The recipes are delicious – thank you so much.
ugh im feeling nauseous jus thinking about chewing on that bloody finger condom… lol
what do you have against global knives?
Ouch! When I was a baby, my Mom made a deep cut in her finger with a butcher knife when preparing lamb. Now the strange fact is, she usually almost faints at the sight of blood. But because she was home alone, she wrapped her bleeding finger in bandages and alcohol, and drove herself to the hospital!
That makes me paranoid about double checking my salads from now on… especially things that might look like calimari with tomato sauce.
and that knife guy sounds awesome. i wonder if he names customers from other countries all the same way.
For the longest time I always ordered salad dressing on the side because people used their bare hands. But now the times have changed (in the U.S.) and most people are required to wear gloves at all times.
As for the knives. I loooooooove Global knives. Anyone who cooks all day long appreciates their thin precision blades and their light weight. But twelve years ago there was really only two choices: Henkles or Wustof. All I meant, was that Global wasn’t around to choose from.
And I thought I was the only one to serve bloody band-aids to patrons in a high-end restaurant!
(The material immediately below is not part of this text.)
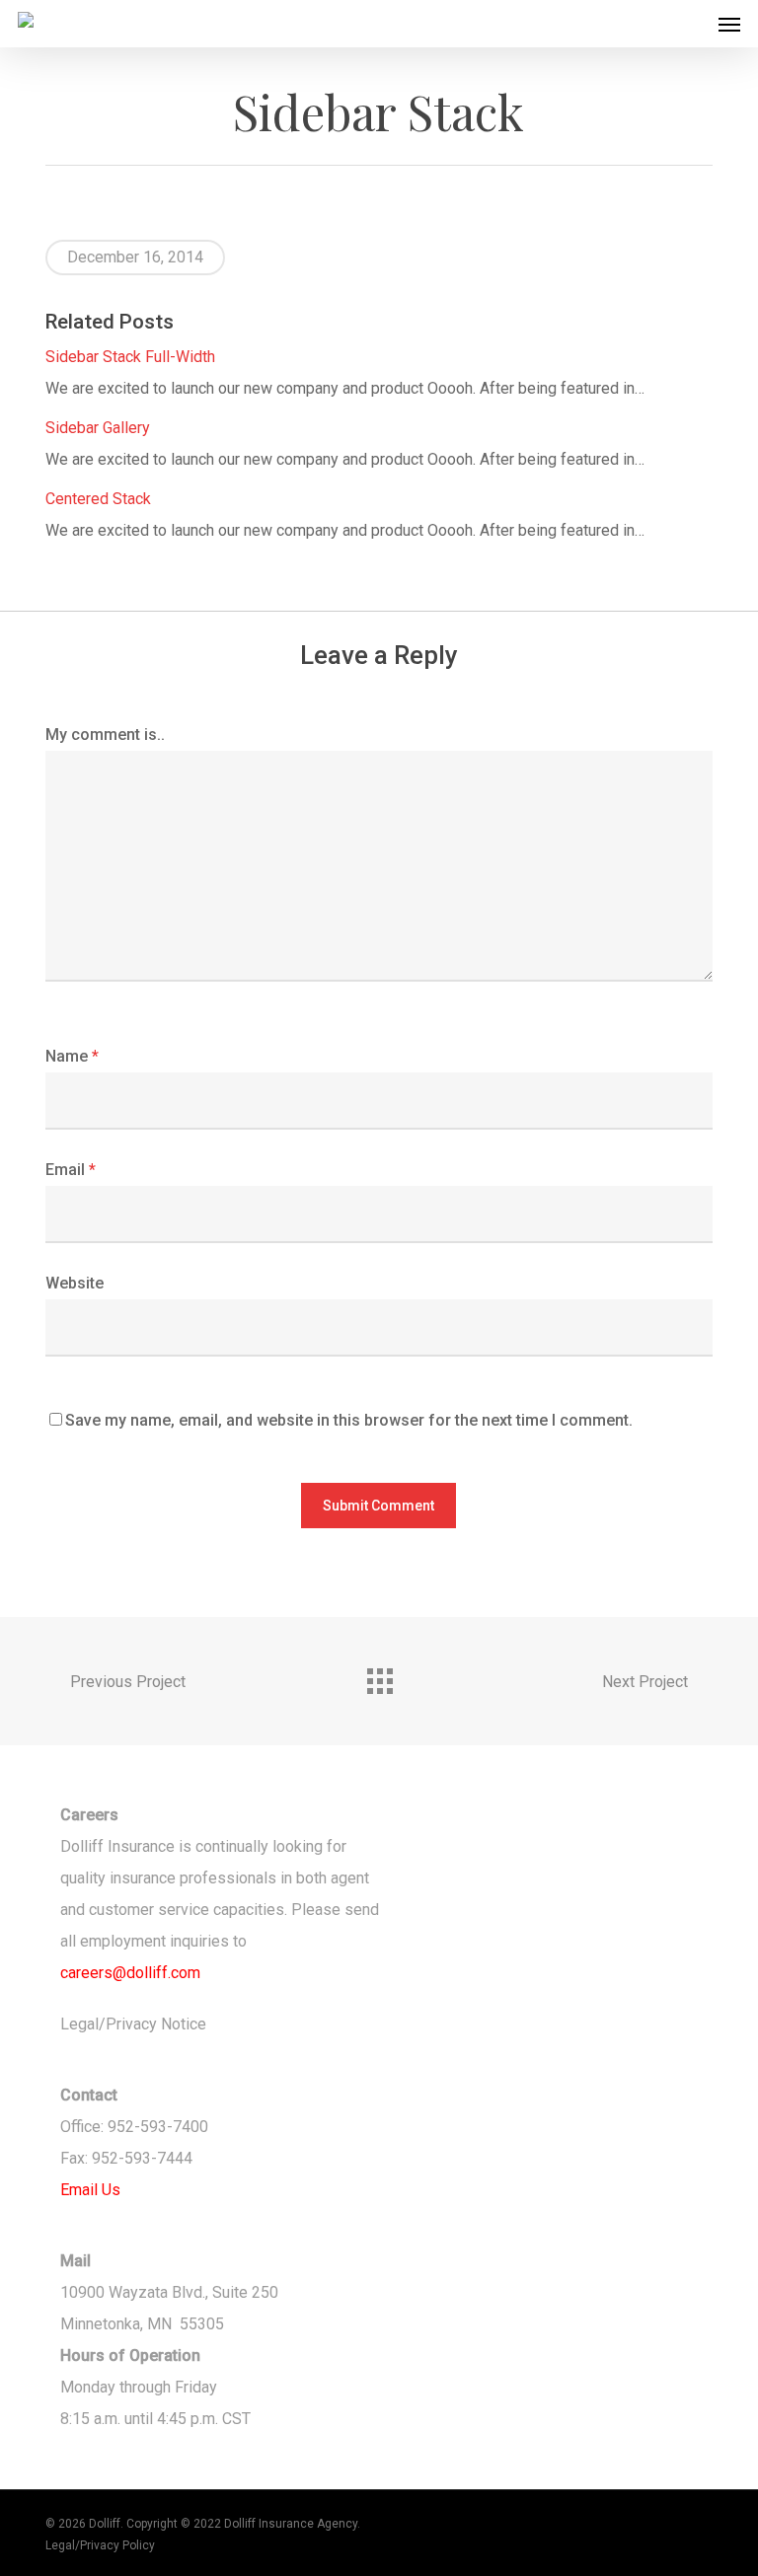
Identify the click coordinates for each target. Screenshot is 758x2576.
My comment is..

I was on garde manger duty at a prominent hotel in New York, preparing salads and the very same thing happened. Nobody mentioned it either. I just can’t imagine where that band-aid ended up.
Ok, my fingers are hurting and my stomach is churning! I read all of your post, but couldn’t finish all the horror stories in the comments 😉
Blood is something nowadays that really worries me. What if someone with a disease did that and then someone else ate it? Do you think this is common? Yikes!
As for knives, I have never used Global, but I recently used a top of the line Wusthoff (sp?) bread knife to cut a hard, crusty round loaf. Oh.My.Gosh. It went into the bread like BUTTER! I started cutting paper thin slices just to see if it could. It did!
I had soooo much fun with that knife that I would be oh so happy if I even had the small version! Now I realize why it looks soooo easy on TV…because they use the right tools!
Great post!
Hi Ms Glaze your post prompted me to sharpen my knife last week. I got out my wetstone and new sharpening guide and ground away. I was quite disappointed with my results. I thought I might give the steel a go and it seems to have done the trick. Hardly professional but good enough for me.
I bought a cooks knife from a catering equipment shop which seemed to be okay. I can’t remember the make, I think it was Spanish.
OUCH
OUCH
OUCH
! ! !
Hi Amy,another great story! I laughed and gasped as I red it,but this is a part of the makings of a Chef! it prolly won’t be your last as there are many years ahead and the circumstances will all improve your talent of becoming a true Samuri Chef, LOL
Even though I no longer work professionaly people are amazed every time I pick up a knife and use it,and so they shall with you. Give it time and you’ll “Nip it in the bud”
Big Grins,Buckley
It’s actually 181 Rue D’Alesia 🙂
la coutellerie d’alesia vous remercie d’avoir parlé d’elle
merci pr les recettes !!!
a bientot
Yes the right tools make all the dofference in the world especially when it comes to cooking. I saw a comment above mentioning Wusthoff knives. I think they are some of the best around. There quality and durability are unmatched, in my opinion. Good old German design!